India is moving to tighten regulatory control over powerful AI cybersecurity tools following reports that Anthropic’s Claude Mythos model can identify and exploit software vulnerabilities. Authorities are demanding that such systems be hosted within Indian territory to mitigate security and jurisdictional risks.
- India demands local hosting for AI cybersecurity systems targeting critical sectors.
- Anthropic’s Claude Mythos model is under government scrutiny over vulnerability risks.
- Regulators launch task forces to strengthen AI-driven cyber threat defenses.
What happened
Indian government officials from the Finance Ministry, Ministry of Electronics and Information Technology (MeitY), and CERT-In recently held discussions with Anthropic’s India team to examine the cybersecurity implications of its AI model, Claude Mythos. This model reportedly has the capability to detect and exploit software vulnerabilities in sensitive sectors such as banking, telecommunications, and power infrastructure, raising alarm within regulatory circles.
A major focal point of these talks was the physical location where the AI systems are hosted. Officials stressed that deploying advanced AI models on servers outside India poses regulatory, security, and jurisdictional challenges. The government is pushing for 'sovereign AI access,' where both the AI models and their processing infrastructure operate strictly within Indian jurisdiction or on government-approved sovereign cloud platforms.
Why it matters
The scrutiny of Anthropic’s Claude Mythos model comes amid growing concerns about private companies developing potent cybersecurity tools that could potentially be weaponized without sufficient oversight. Indian regulators including SEBI and CERT-In have ramped up advisories and directives to financial and regulated entities to fortify their cyber defenses specifically citing the threats posed by Mythos.

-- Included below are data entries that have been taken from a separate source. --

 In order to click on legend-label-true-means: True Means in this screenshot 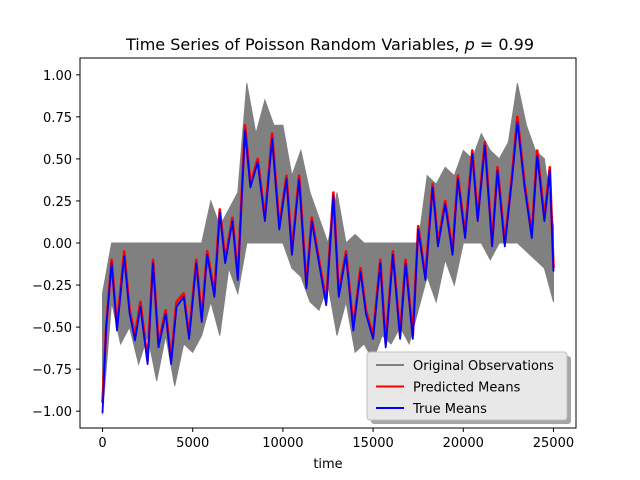, I will do `click(450, 410)`.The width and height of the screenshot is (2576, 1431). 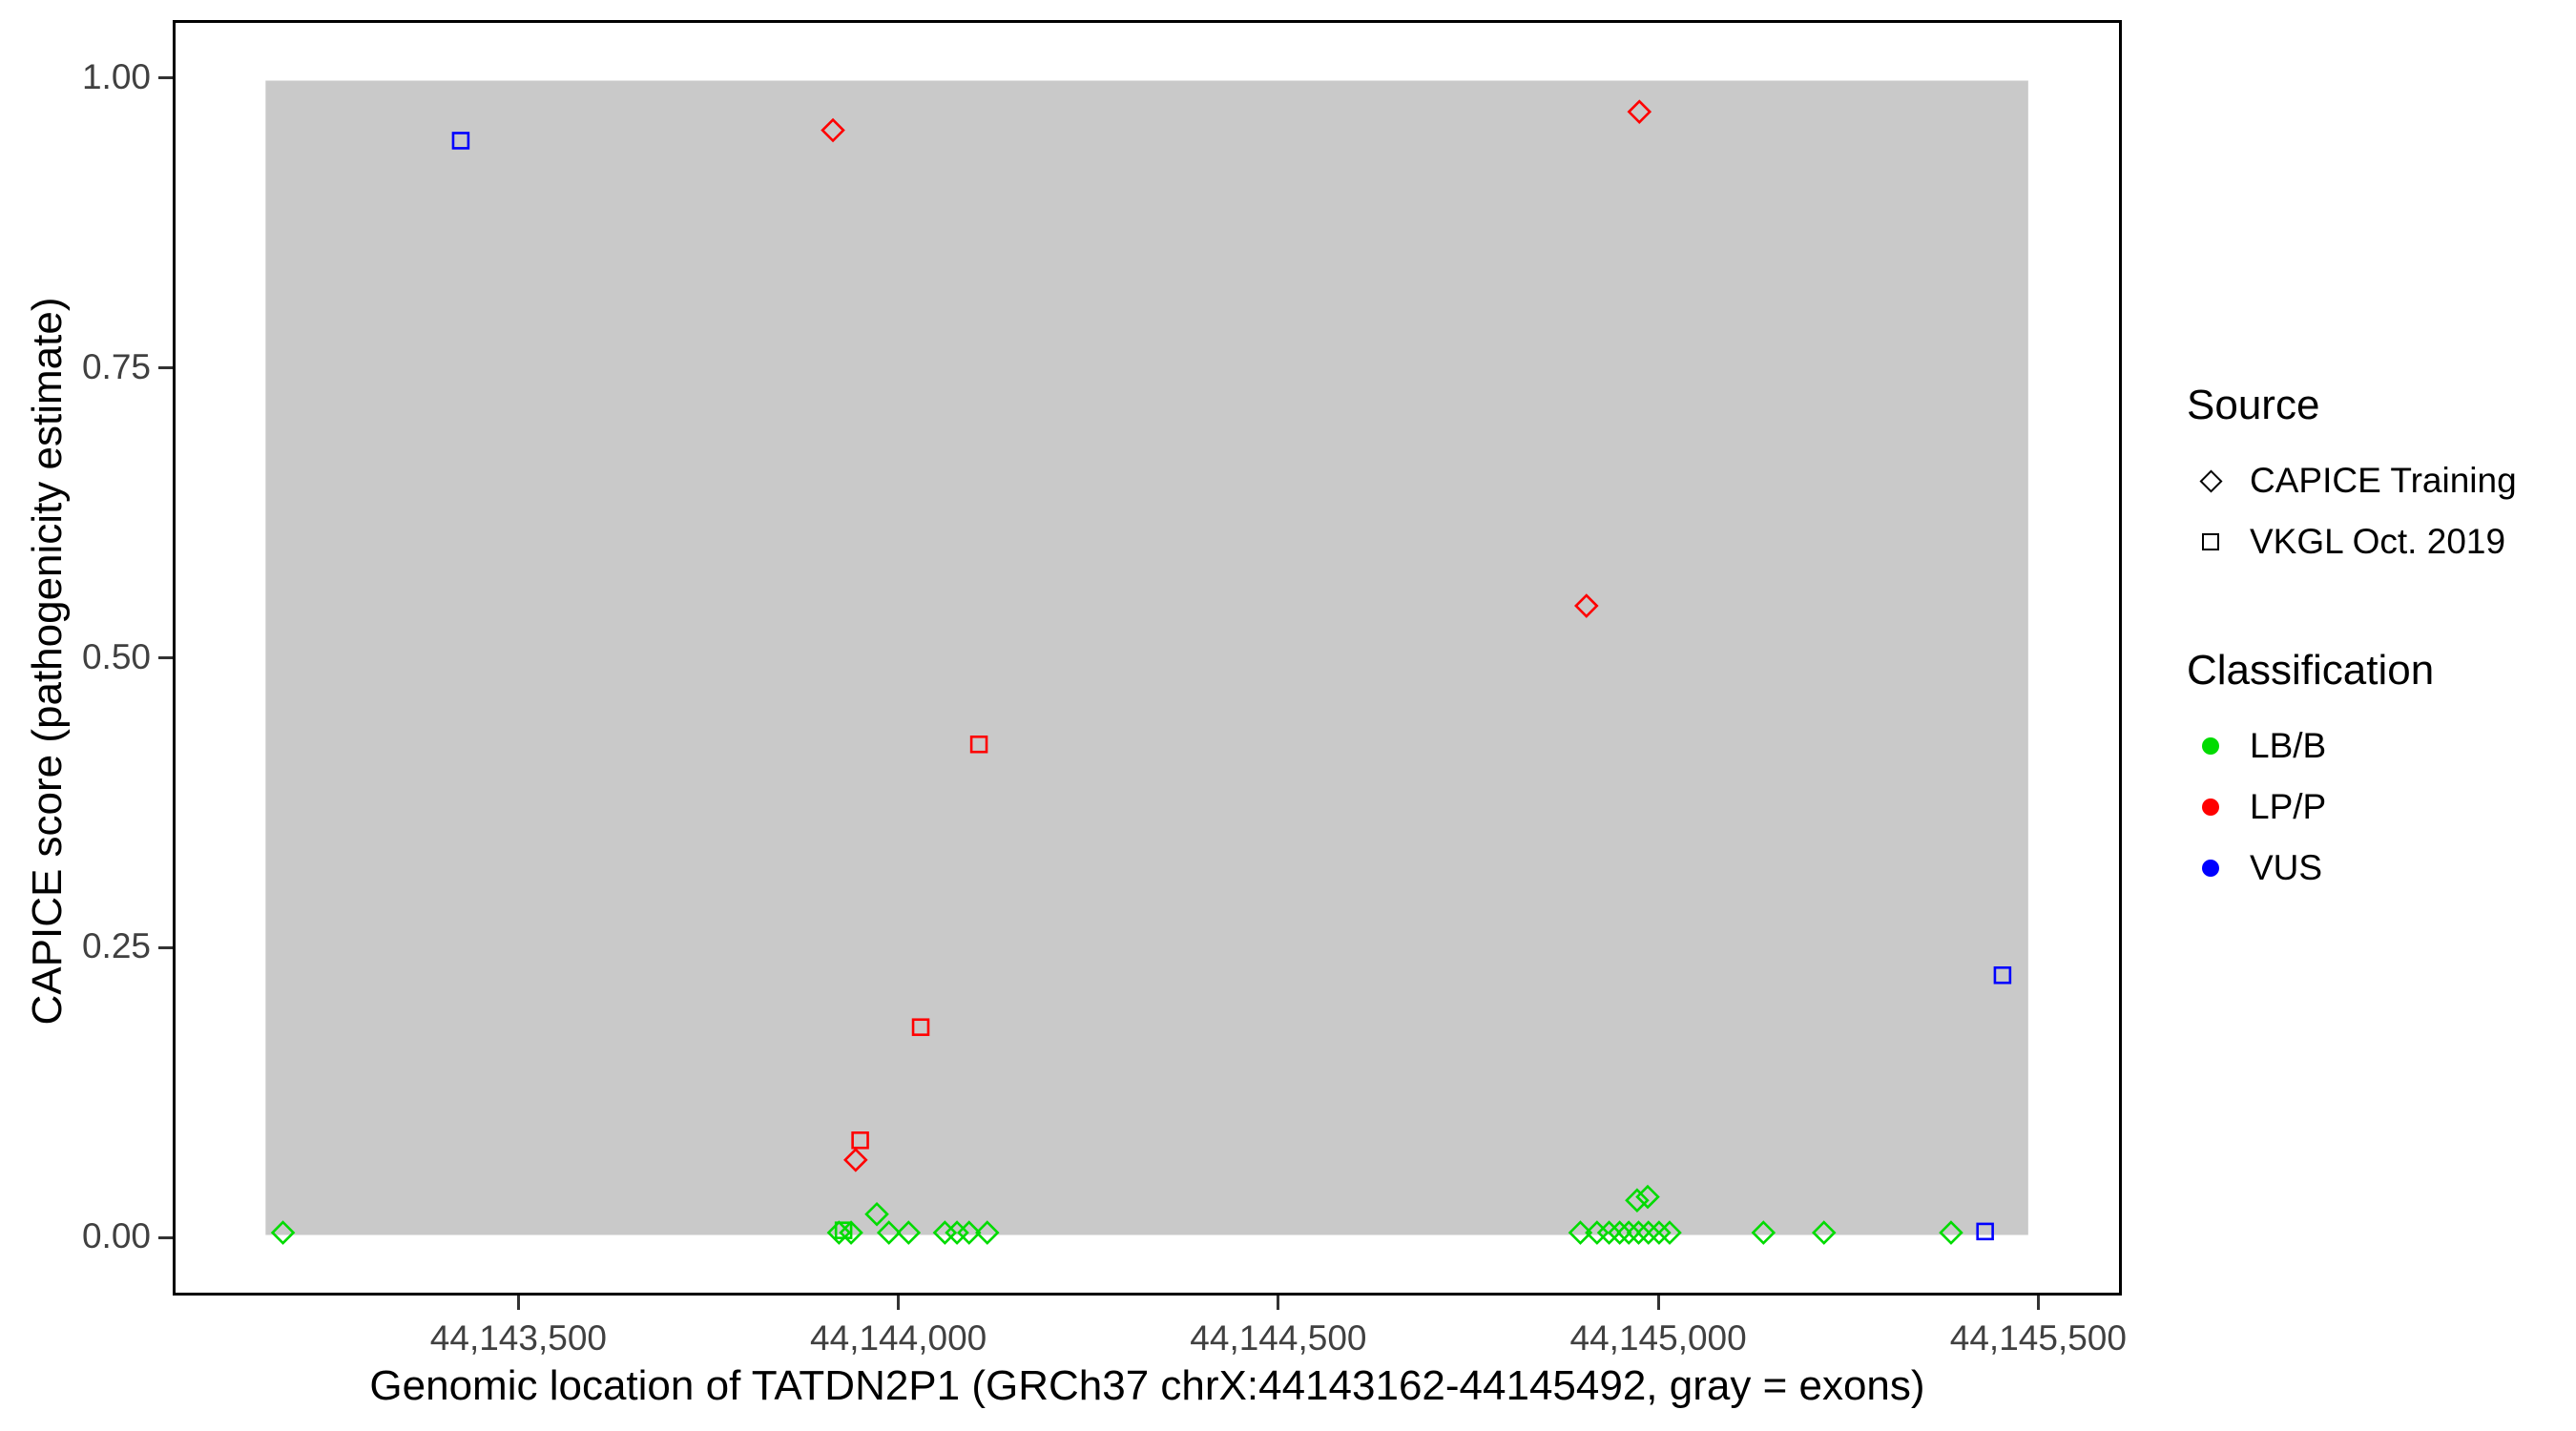 I want to click on legend-item-vkgl: VKGL Oct. 2019, so click(x=2377, y=542).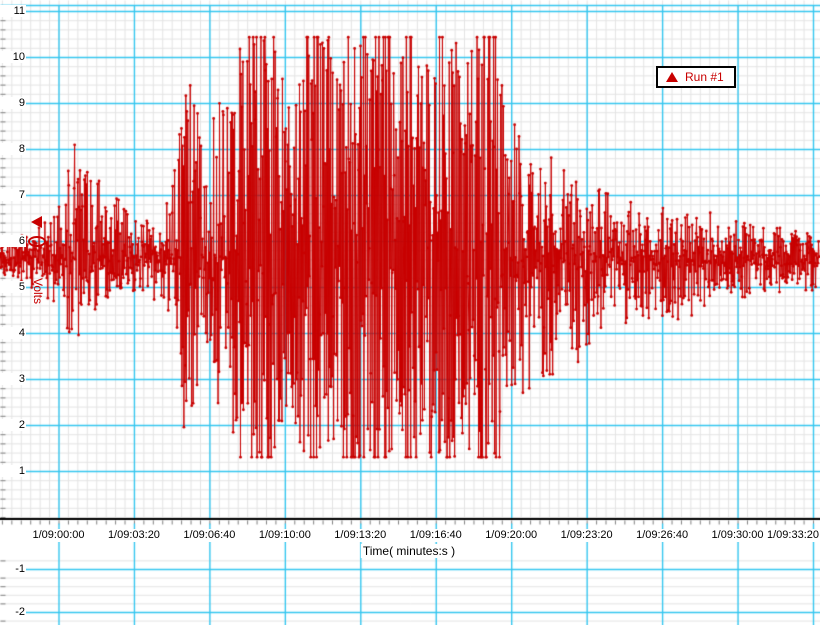  I want to click on legend-run-marker-icon, so click(672, 77).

Additionally, the government's demand for sovereign hosting reflects broader national security priorities. Ensuring that AI cyber tools operate within Indian borders helps mitigate risks related to foreign jurisdiction, unauthorized access, and data privacy. This approach is essential to protecting critical sectors that form the backbone of India’s digital economy and infrastructure.
What to watch next
India’s officials are continuing to assess whether Claude Mythos represents a fundamental technological advancement or if its capabilities are overstated. Anthropic has yet to commit to hosting AI models within India, which will be a key issue in future negotiations. The government's stance could set important precedents for AI governance and sovereignty in the cybersecurity domain.
Moreover, the emergence of dedicated task forces such as cyber-suraksha.ai to evaluate AI-driven cyber threats suggests India is preparing for a longer-term regulatory framework addressing advanced AI systems. Observers should watch for new policy measures, potential mandates for AI infrastructure localization, and how Indian companies adapt to defend against AI-powered vulnerabilities they cannot fully access or control.